Anyway, for my Ultimate Spinach-Artichoke Dip, I use fresh spinach that I cook quickly in boiling water. A 10-oz package of frozen works too, but the fresh spinach adds a purity and freshness that I love. Then comes the perfect mixture of the REALLY good stuff – cream cheese, Greek yogurt, mayo and cheese. If you’re thinking “ooo-la-la” then we’re on the same page here. Finally, canned artichoke hearts, fresh garlic and paprika add some additional layers of flavor. And that’s pretty much it. All you have to do is mix all of these ingredients together, pour into an oven-safe dish and bake until golden and bubbly.
Now, I’ve had a lot of spinach-artichoke dips in my time, and I can honestly say that this version takes the cake for most amazing. Guests of the catering event, as well as my friends (aka my test subjects), found it just as amazing as I did. I mean, they could’ve just been being nice, but it seemed sincere. Only way to know for sure? Try it out! Holiday season is upon us so it’s the perfect time to gift this life changing dip to all your friends and family. They will most definitely LOVE you for it.
The Ultimate Hot & Creamy Spinach-Artichoke Dip
Start to Finish: 1 hour Serves: 10 (as an app)
1 lb fresh baby spinach (10oz of frozen spinach works too, see below*)
1 14-oz can artichoke hearts, drained & roughly chopped
1 cup (8 oz) softened cream cheese*
1 cup full-fat Greek yogurt
1/4 cup mayonnaise*
1 cup (4 oz) shredded mozzarella cheese
3/4 cup grated Parmesan cheese, divided
2 cloves minced garlic
1/4 teaspoon paprika
1/4 teaspoon black pepper
1/2+ teaspoon salt, fine grain (I like to use 3/4 tsp to add a bit more saltiness)

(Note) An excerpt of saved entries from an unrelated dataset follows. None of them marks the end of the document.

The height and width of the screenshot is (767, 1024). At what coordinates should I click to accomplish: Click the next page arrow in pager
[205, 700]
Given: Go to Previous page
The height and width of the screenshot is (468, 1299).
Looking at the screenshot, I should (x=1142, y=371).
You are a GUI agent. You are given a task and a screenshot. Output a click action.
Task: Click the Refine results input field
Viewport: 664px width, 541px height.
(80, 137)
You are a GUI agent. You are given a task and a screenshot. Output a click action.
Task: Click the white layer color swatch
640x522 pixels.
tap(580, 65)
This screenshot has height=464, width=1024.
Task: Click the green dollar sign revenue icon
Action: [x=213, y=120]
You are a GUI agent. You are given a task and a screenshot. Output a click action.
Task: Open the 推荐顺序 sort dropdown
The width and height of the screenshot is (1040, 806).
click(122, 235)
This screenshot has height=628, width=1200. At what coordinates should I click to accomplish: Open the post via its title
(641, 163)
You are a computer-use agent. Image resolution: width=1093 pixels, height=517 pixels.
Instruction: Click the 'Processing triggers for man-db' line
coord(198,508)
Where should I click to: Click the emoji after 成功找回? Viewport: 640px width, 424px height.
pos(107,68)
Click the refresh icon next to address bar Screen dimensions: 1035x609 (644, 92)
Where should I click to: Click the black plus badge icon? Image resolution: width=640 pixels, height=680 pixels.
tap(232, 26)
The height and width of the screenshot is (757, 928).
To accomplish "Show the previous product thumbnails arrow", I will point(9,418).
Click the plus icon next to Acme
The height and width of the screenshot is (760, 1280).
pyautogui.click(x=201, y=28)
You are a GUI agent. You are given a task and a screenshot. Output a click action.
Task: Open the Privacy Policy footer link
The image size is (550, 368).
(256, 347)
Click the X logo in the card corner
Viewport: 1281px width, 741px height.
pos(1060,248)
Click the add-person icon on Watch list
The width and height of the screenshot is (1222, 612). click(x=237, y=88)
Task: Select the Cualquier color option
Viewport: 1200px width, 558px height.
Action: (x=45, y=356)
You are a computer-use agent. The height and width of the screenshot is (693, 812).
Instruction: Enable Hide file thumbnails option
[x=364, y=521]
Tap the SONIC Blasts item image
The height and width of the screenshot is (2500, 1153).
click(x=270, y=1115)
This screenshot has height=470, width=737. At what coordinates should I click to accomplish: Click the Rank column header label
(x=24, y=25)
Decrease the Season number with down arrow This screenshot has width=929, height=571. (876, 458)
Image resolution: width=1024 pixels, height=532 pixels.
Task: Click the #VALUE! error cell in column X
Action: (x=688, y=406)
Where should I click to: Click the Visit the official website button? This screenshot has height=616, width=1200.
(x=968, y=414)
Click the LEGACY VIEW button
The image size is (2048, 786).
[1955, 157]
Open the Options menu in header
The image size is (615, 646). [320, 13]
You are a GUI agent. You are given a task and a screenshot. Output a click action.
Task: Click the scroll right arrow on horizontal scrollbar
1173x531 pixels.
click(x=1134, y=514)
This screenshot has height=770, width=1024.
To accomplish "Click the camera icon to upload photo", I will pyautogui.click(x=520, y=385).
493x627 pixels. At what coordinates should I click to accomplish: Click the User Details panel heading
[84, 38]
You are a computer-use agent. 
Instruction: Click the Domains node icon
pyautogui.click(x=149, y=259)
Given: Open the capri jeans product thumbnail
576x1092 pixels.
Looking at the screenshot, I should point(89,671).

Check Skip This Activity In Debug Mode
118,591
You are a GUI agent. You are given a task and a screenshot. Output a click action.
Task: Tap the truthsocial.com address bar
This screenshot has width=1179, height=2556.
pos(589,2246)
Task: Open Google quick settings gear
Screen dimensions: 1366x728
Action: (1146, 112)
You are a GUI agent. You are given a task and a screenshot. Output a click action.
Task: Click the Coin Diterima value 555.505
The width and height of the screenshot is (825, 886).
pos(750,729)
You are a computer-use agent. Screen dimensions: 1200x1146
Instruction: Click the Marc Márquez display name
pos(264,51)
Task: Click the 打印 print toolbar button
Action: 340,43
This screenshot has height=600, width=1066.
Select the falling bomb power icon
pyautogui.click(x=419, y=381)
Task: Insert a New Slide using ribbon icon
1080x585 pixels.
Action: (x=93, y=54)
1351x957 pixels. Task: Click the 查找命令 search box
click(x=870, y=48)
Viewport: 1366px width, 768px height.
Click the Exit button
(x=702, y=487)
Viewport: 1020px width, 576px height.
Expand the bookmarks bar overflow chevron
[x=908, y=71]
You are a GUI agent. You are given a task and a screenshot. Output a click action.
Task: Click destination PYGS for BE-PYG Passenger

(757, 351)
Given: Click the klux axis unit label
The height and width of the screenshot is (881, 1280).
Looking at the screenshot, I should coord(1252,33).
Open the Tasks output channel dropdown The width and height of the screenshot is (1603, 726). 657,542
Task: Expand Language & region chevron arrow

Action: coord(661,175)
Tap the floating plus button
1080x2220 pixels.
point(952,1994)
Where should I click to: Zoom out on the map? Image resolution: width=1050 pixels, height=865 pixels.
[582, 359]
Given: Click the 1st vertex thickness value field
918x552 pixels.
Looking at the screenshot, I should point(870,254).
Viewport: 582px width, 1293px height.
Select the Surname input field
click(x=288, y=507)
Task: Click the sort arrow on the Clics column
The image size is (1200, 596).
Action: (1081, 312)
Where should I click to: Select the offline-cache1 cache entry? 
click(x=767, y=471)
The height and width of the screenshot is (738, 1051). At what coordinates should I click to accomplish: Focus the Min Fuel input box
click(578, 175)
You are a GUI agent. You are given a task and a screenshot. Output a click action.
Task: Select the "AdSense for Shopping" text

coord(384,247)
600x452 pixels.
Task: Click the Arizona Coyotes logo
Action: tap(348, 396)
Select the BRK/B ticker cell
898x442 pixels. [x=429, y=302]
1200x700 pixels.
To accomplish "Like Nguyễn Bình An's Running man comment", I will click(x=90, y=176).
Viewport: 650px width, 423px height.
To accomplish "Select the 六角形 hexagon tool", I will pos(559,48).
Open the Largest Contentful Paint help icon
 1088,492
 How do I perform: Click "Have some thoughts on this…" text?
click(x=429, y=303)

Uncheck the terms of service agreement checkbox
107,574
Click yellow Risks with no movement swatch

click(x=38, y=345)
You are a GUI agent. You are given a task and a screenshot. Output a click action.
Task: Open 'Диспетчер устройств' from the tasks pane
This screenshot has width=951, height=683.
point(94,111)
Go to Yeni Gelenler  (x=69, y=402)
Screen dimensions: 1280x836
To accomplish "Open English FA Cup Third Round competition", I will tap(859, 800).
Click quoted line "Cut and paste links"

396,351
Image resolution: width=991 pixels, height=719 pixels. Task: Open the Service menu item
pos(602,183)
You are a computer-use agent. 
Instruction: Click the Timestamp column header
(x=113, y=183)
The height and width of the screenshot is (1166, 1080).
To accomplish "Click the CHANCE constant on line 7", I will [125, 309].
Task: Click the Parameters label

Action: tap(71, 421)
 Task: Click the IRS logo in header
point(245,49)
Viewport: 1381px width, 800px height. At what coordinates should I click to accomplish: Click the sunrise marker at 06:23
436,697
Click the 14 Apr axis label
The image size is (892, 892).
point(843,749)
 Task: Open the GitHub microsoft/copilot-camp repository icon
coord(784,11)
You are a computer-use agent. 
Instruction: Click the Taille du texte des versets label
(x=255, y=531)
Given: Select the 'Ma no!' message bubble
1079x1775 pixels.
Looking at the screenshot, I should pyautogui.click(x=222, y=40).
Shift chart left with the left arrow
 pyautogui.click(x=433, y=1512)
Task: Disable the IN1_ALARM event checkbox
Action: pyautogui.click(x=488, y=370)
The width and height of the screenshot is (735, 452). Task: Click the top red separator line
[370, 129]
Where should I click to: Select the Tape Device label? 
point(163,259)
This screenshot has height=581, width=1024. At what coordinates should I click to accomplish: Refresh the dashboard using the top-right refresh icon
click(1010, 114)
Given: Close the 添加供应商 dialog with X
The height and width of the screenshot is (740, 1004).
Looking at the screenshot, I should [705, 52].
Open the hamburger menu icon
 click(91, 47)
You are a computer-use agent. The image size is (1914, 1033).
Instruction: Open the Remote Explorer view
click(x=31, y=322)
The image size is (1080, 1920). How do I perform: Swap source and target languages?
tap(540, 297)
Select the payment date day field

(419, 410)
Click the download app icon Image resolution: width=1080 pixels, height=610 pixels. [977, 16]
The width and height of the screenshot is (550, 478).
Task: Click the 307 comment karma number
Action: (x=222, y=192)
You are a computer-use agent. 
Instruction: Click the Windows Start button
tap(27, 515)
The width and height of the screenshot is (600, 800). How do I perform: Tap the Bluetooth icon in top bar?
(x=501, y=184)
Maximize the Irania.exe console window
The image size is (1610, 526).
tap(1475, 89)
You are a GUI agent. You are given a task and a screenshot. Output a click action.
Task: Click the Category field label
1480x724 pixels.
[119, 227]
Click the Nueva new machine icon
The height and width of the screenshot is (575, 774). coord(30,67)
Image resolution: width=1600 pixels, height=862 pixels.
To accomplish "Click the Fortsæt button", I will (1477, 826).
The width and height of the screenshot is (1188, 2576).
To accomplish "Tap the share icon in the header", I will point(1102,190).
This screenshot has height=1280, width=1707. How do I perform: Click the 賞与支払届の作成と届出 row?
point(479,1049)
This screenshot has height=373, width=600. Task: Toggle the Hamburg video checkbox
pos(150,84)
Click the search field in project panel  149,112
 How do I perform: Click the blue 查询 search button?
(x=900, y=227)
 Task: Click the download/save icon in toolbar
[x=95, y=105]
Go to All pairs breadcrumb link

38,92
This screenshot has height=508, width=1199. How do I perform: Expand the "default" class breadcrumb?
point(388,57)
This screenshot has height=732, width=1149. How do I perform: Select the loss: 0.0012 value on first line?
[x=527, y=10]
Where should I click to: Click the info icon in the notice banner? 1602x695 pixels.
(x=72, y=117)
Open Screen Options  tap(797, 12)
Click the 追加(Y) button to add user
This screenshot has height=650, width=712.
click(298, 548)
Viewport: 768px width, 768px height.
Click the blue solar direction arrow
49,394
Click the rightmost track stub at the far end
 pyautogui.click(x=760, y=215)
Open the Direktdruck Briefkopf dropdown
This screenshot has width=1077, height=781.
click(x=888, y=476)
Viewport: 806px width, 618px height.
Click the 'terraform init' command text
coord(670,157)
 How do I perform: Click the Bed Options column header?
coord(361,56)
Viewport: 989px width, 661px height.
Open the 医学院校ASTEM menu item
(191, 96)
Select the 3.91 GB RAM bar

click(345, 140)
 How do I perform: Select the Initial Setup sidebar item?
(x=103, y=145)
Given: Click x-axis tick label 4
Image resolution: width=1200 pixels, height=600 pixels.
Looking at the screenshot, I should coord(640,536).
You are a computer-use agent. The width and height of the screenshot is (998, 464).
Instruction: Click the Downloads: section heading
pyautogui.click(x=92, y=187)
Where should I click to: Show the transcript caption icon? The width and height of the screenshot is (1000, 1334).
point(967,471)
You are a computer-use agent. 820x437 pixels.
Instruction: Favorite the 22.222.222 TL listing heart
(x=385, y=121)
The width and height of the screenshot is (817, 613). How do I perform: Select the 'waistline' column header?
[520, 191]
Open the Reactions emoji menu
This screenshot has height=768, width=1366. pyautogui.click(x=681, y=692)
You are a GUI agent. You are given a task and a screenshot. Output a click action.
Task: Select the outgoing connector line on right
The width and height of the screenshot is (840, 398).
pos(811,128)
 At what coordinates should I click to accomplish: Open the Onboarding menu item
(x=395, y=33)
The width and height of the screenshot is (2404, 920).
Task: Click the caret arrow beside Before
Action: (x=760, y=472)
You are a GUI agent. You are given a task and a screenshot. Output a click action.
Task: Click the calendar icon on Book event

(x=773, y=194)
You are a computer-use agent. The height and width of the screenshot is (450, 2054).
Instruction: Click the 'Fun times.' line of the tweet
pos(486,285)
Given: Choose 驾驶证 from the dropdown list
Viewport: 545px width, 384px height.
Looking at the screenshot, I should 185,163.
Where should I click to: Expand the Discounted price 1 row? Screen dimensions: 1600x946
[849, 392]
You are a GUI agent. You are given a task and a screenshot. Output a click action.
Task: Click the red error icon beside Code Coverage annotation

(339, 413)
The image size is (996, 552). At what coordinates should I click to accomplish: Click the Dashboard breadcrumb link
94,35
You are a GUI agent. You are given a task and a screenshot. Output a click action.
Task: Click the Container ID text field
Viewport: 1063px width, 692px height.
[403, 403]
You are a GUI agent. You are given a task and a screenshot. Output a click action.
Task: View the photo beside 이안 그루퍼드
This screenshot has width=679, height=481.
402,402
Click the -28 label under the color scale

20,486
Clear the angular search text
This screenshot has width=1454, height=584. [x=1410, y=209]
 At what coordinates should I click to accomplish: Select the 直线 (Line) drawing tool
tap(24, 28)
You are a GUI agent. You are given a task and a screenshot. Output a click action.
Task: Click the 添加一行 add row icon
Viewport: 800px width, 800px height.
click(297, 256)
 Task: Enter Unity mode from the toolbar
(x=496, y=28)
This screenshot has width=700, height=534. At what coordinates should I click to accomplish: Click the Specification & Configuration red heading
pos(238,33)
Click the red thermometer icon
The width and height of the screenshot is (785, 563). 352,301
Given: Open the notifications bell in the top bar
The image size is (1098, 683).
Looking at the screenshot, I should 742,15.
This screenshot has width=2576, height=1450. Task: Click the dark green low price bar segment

Dippers of choice (toasted baguette slices, crackers, crudités, etc)
Preheat oven to 375 degrees.
Fill a large pot halfway with water. Bring to boil. When boiling, add 1 lb fresh baby spinach. Use a spoon to submerge it in the water. After 1.5 or 2 minutes, drain and allow to cool.
Meanwhile, mix together 1/2 cup Parmesan with all other ingredients. Set remaining 1/4 cup Parmesan aside. I honestly prefer using my hands for mixing this. It makes quick work of incorporating all ingredients.
Once spinach is cooled, squeeze out excess moisture. It’s ok for it to have some moisture but it shouldn’t be dripping at all. Roughly chop spinach leaves. Add spinach to the other ingredients and mix until well combined. Transfer to an oven-safe serving dish.
Top with remaining 1/4 cup grated Parmesan. Bake for about 35-40 minutes, or until hot, bubbly and golden.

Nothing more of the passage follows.